PROBLEM STATEMENT — Taking the entries below, transcribe only the lines starting with the one with "Viewport: 1060px width, 536px height." and going on through the one with "the like count", exactly as written, without the pictures.

PROVIDED INFORMATION —
· · · · ·

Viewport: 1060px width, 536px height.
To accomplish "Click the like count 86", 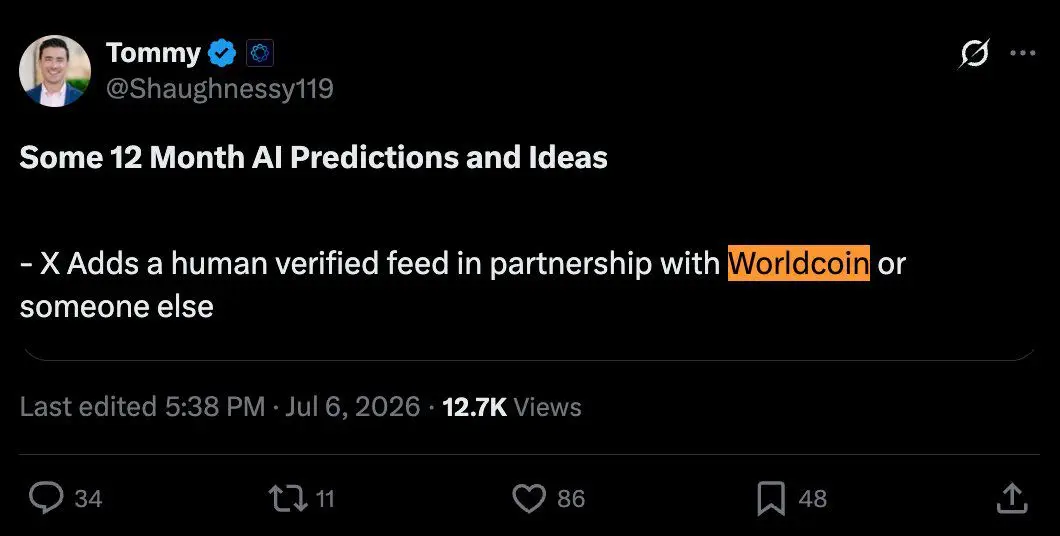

· · · · ·

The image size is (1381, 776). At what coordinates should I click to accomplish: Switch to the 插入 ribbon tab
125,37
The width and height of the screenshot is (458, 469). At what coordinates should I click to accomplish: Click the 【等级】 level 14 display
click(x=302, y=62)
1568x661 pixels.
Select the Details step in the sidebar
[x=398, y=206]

· · · · ·

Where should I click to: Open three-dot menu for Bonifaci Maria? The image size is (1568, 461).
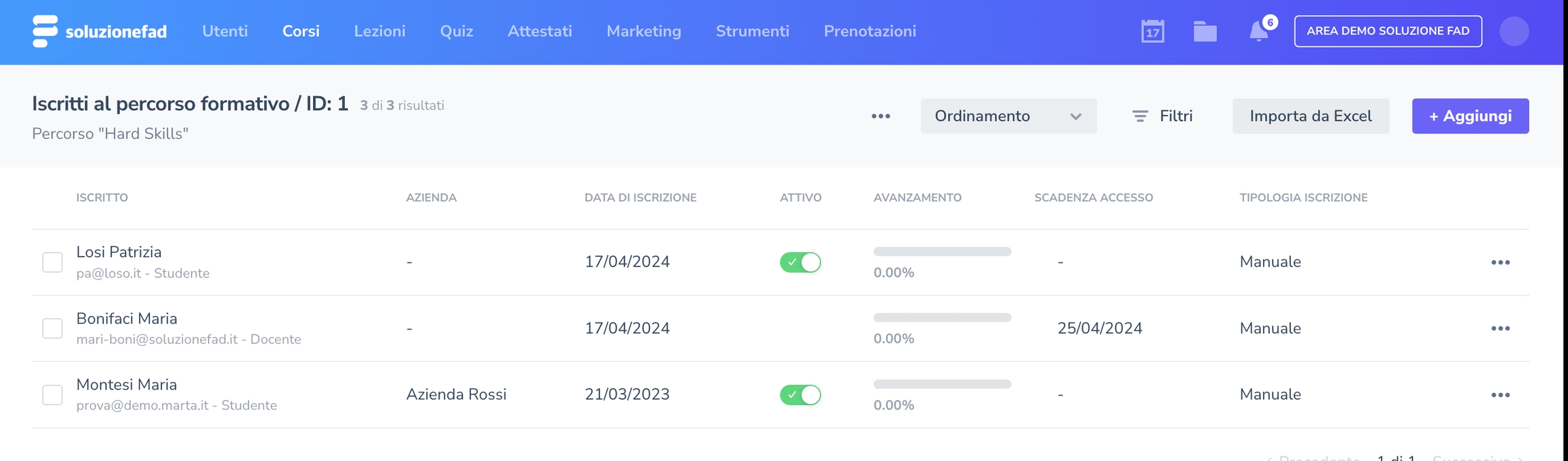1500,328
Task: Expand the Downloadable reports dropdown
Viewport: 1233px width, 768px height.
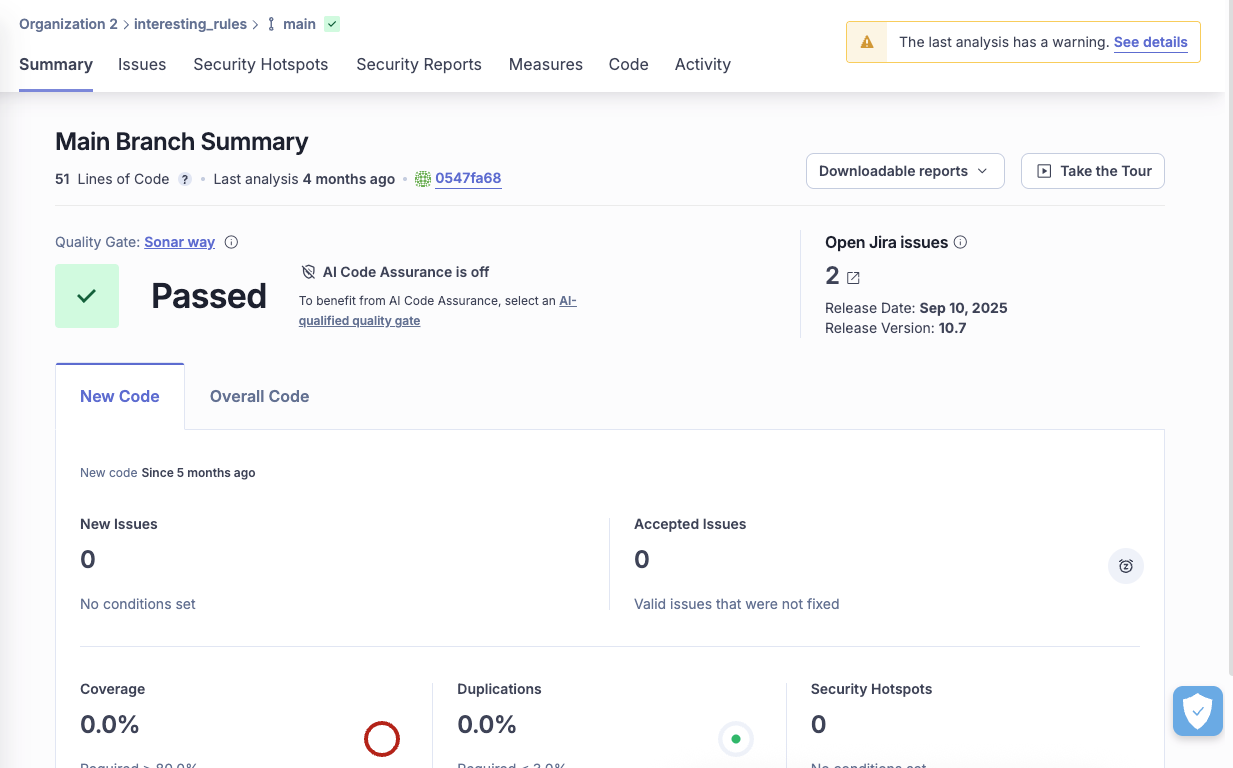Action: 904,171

· · · · ·

ANSWER BOX —
Viewport: 1060px width, 536px height.
To accomplish "Click the like count 86", 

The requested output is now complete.